**Your instructions:**
Copy the lines of the records exactly, beginning at the line that contains "You are a GUI" and continuing through the end of the records. Leave the pictures out of your answer.

* start Exercise data *

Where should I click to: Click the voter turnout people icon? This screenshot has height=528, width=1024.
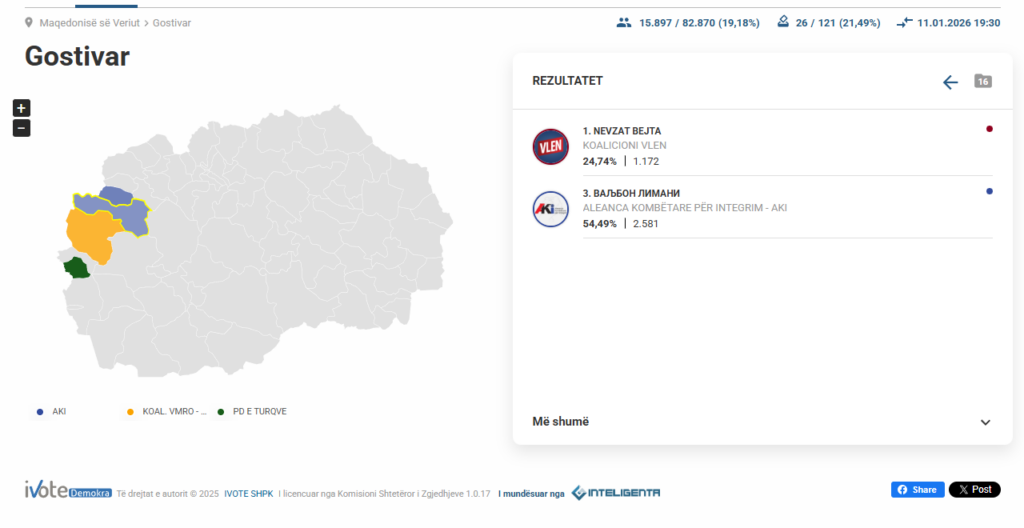click(x=624, y=22)
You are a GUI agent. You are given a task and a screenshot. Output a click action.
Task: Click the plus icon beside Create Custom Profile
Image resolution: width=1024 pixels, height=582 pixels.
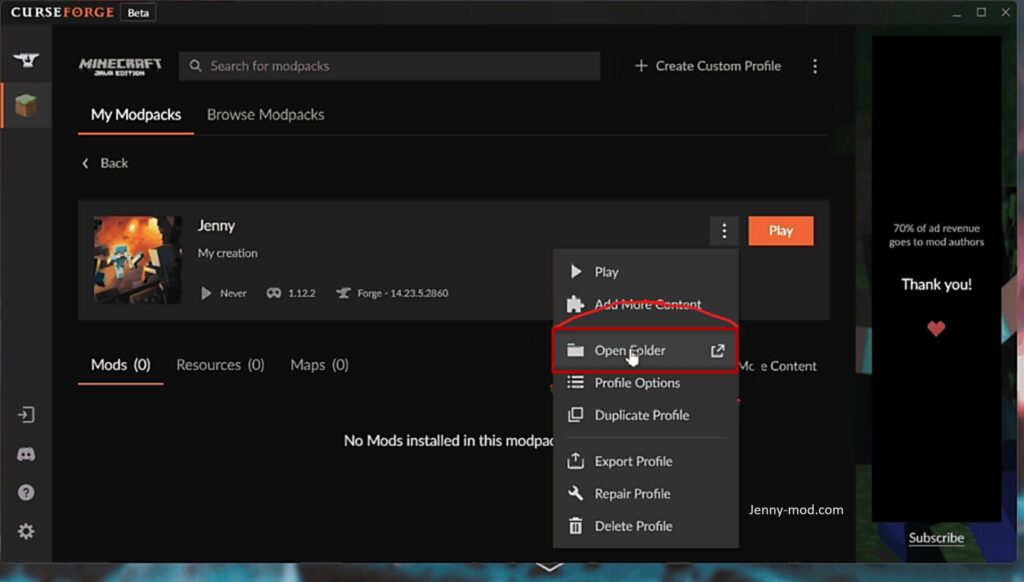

* end Exercise data *

**Task result:**
You are a GUI agent. You are given a task and a screenshot. Output a click action.
Task: Click the plus icon beside Create Custom Profile
Image resolution: width=1024 pixels, height=582 pixels.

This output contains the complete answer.